Results: Increased expression of endoglin and CD31 was associated with advanced tumor stage (p=0.026 and p=0.039, respectively). There was no correlation between tumor grade and endoglin or CD31 expression (p=0.30). Using a binary cut-off, endoglin-positive patients had significantly lower progression-free survival (p=0.017) compared to endoglin-negative patients. Using endoglin as a continuous variable, increased endoglin expression was associated with reduced survival (HR: 1.87, CI 1.39-2.53, p= <0.001). CD31 positive patients had a tendency for shorter progression-free survival but this was not statistically significant (p=0.13). There was no correlation between CD31 and endoglin expression (r= -0.120, p=0.536). Receiver operating characteristic (ROC) curves showed that the combination between CD31 and CD34 showed the best performance (AUC = 0.81, 95%CI=0.64-0.99; p<0.028), followed by CD34 and Endoglin (AUC= 0.79).

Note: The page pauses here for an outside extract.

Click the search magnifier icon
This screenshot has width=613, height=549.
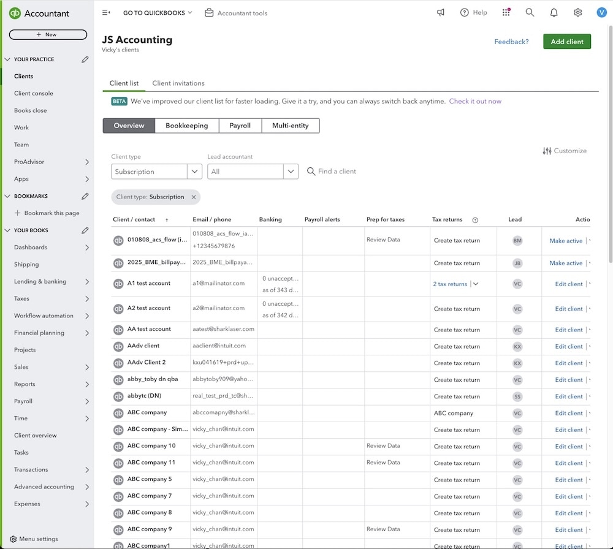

Conclusions: Automated image analysis of endoglin and CD31 expression in ccRCC showed that increased IMVD is associated with higher tumor stage and decreased survival. The advances in digital assessment of immunohistochemical expression can be helpful in evaluating and establishing the clinical significance of new prognostic markers for renal cell carcinoma.
Category: Genitourinary (including renal tumors)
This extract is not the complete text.